Sunkara’s introduction to Jacobin mocks the “mighty pronouncements” of the typical upstart publication, observing that “there is something pathological about this trend” of having “a grandiloquent opening, some platitudes about ‘resurrecting intellectual discourse’ followed by issue after issue of the same old shit.”
Although addressing a prior media landscape, his criticism of “these delusions” common to overconfident and rhetorically defiant new publications applies to the dissident magazines attempting to make a splash today. Yet even as Sunkara had critical perspective in 2011 on trends in dissident publishing that continue into the present, his own magazine could not avoid the common fate he once ridiculed.

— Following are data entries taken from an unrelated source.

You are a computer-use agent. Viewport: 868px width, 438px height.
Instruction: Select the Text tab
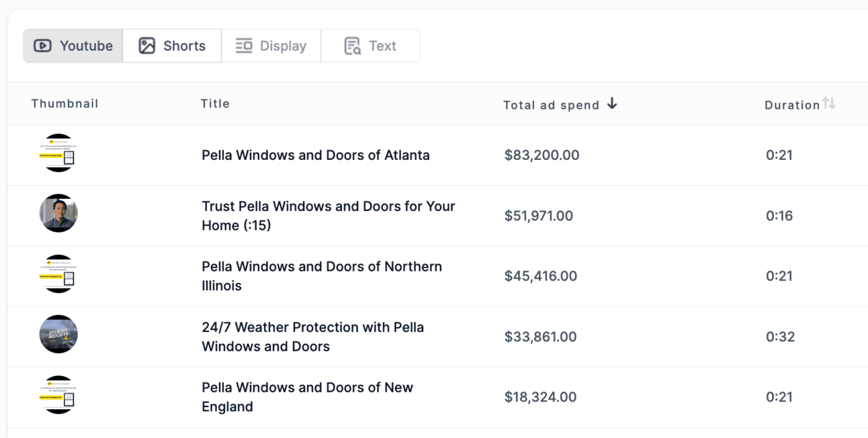point(370,46)
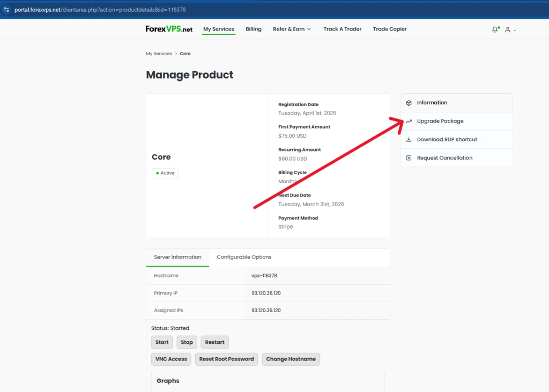Image resolution: width=549 pixels, height=392 pixels.
Task: Click My Services breadcrumb link
Action: click(x=159, y=54)
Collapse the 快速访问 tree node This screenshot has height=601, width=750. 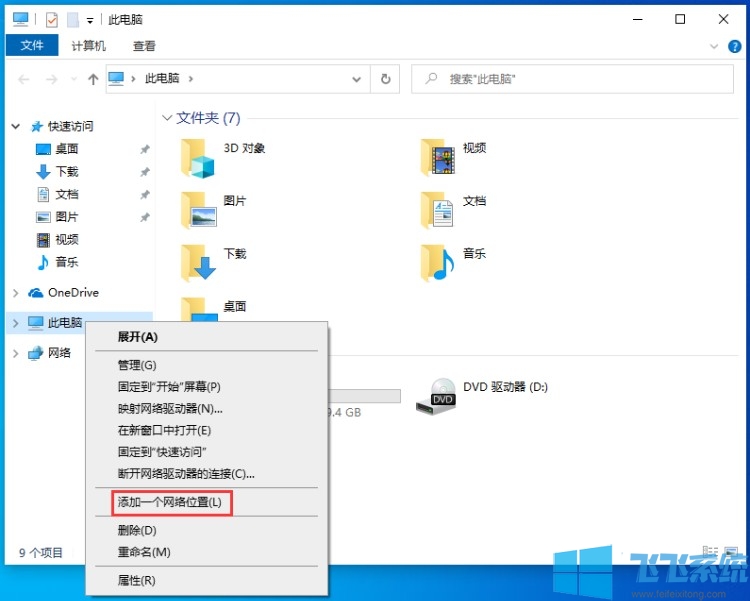pos(15,126)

“Introducing Jacobin” indeed contains some mighty pronouncements and delusions of its own, when it asserts, for example, that “Jacobin is not an organ of a political organization nor captive to a single ideology,” something belied by its being an organ of the Democratic Socialists of America, itself captive to the Democratic Party.
That Jacobin is a Democratic propaganda vehicle may be obvious now, yet like the promises of every dissident magazine being formed in the present, it began by proclaiming its critical independence: “We will have no editorial position beyond” some loose “common values,” for as Sunkara once wrote: “Every writer speaks for him or herself.”

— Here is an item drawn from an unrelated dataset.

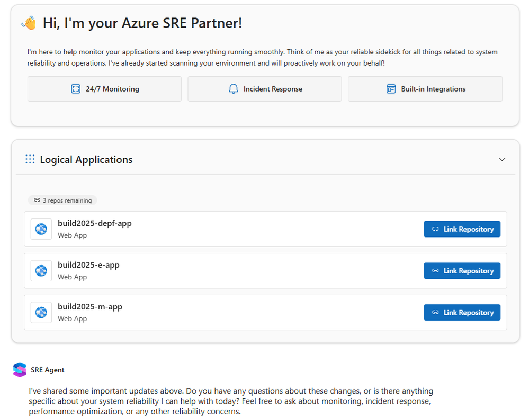529x420 pixels.
Task: Click the 24/7 Monitoring scan icon
Action: point(76,89)
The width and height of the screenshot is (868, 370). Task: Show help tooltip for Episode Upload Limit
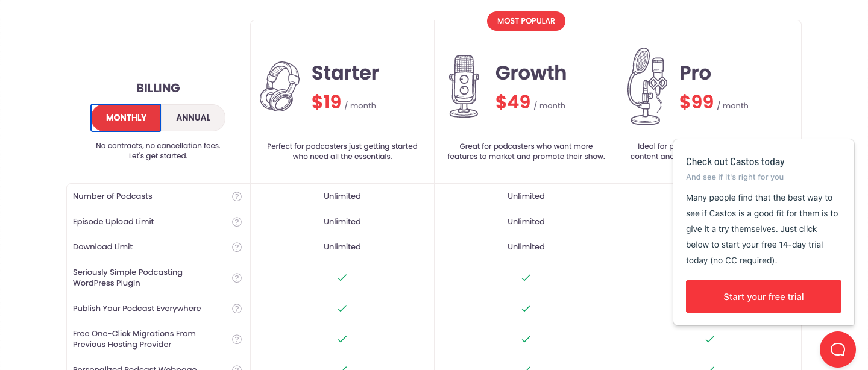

The most surprising initial claim Sunkara makes for Jacobin is that “Sober analysis of the present and criticisms of the Left does not mean accommodation to the status quo.” The irony of this line is that it was in fact Jacobin’s inability to criticize the left that accommodated it to the status quo.
Looking at the leftist pablum published by Jacobin a decade later, however, it is hard to believe it was ever animated by a critical posture toward the left, that it ever poured cold water on those “unchallenging rags” filled with “rosy reports of mass movements in the making.” But whether Jacobin or the new slate we will soon examine, this is the fate of the dissident magazine. It announces itself as something different as a necessary disguise for “the same old shit.”
It's not that Jacobin was a disguise for "the same old shit," it's that these magazines operate under capitalism. The incentive to publish more of the stuff that gets the clicks gradually erodes genuine intentions. It is because this is a gradual process that these people can all believe, in the beginning, that this time is different. For a brief window, it is different--and there are some genuinely interesting, critical pieces. But the longer the magazine runs, the more it is subject to the perverse incentives, and the more it becomes like the stuff it was created to supplant. Eventually, they become like New Republic or Mother Jones, even though all of these magazines are founded by people who genuinely hate New Republic and Mother Jones. It's the capacity of capitalism to gut whatever intentions we approach it with that is so devastating. Even your blog would, if sufficiently commercially successful, end up in the same place. This is why it is imperative not to make a living from political writing. If you depend on the market you are enslaved by it, no matter what you intend.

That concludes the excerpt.